EXERCISE DESCRIPTION. Please print every line below verbatim, leaving out the pictures.

___ DATA SHOWN ___

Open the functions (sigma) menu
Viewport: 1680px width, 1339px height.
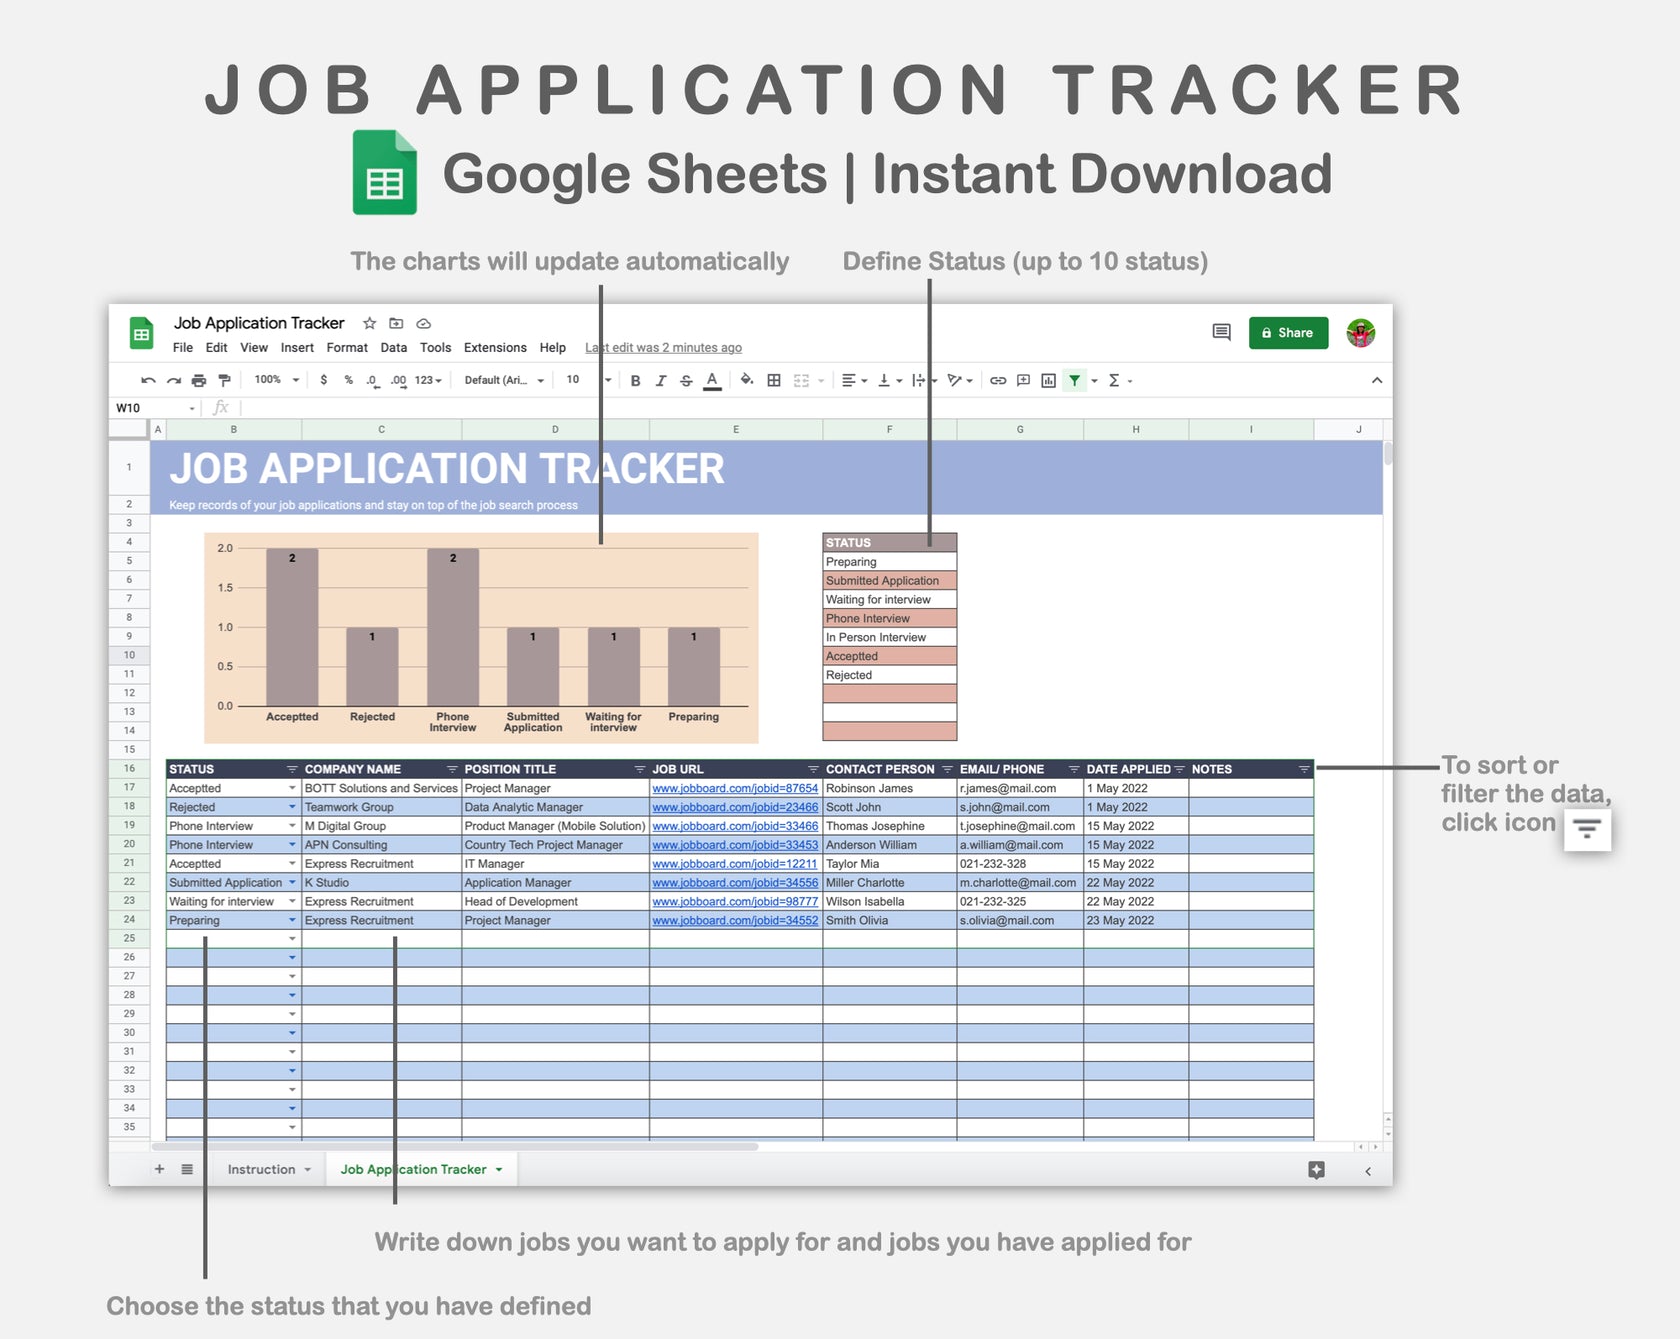click(1113, 380)
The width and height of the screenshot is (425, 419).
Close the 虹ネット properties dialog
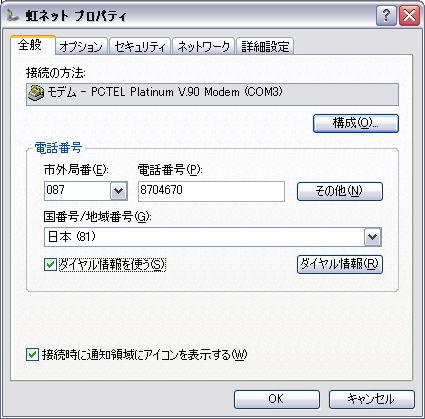pyautogui.click(x=409, y=15)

___

RESULT BELOW.
Open the functions (sigma) menu
Viewport: 1680px width, 1339px height.
click(1113, 380)
The width and height of the screenshot is (425, 419).
Close the 虹ネット properties dialog
pyautogui.click(x=409, y=15)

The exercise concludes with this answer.